Write down the lines exactly as they appear, from the one that contains "The width and" through the final line of the records, so that both ends are kept and no pictures come along.

____ THE DATA

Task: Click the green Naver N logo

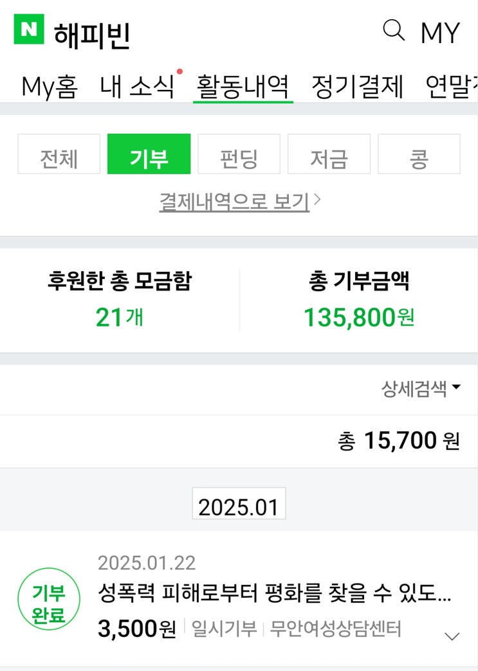Action: click(x=29, y=30)
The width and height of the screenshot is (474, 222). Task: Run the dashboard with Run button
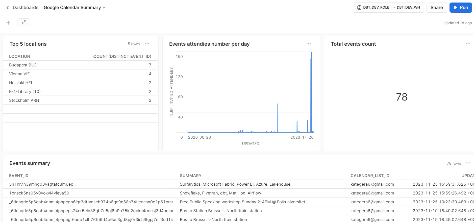tap(461, 8)
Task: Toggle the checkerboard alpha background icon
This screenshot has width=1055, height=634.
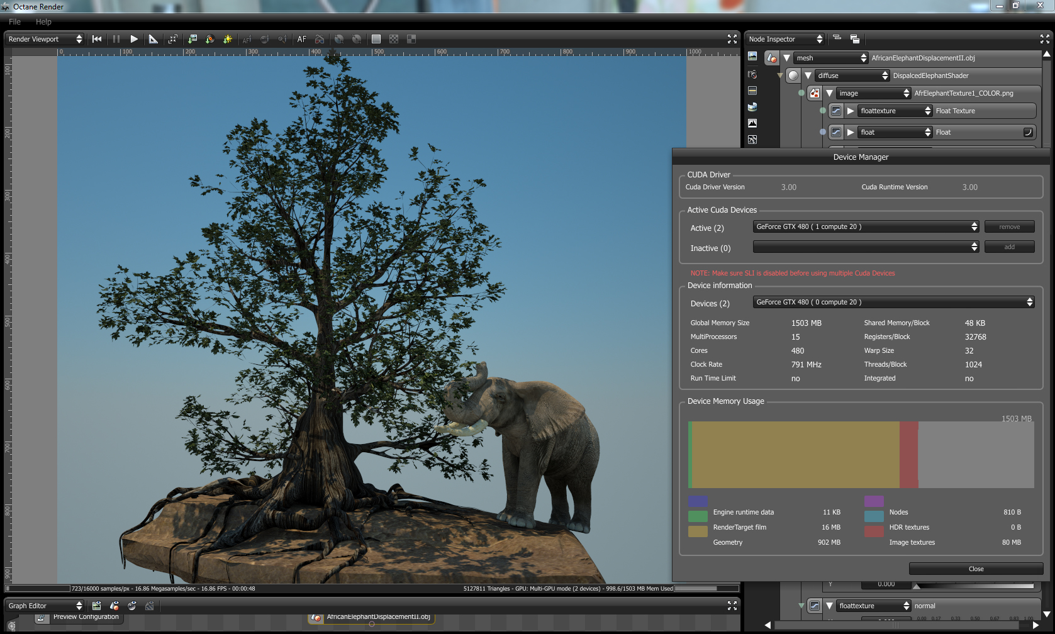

________

WRITTEN REPLY —
The width and height of the screenshot is (474, 222). Task: Run the dashboard with Run button
tap(461, 8)
Task: Toggle the checkerboard alpha background icon
This screenshot has width=1055, height=634.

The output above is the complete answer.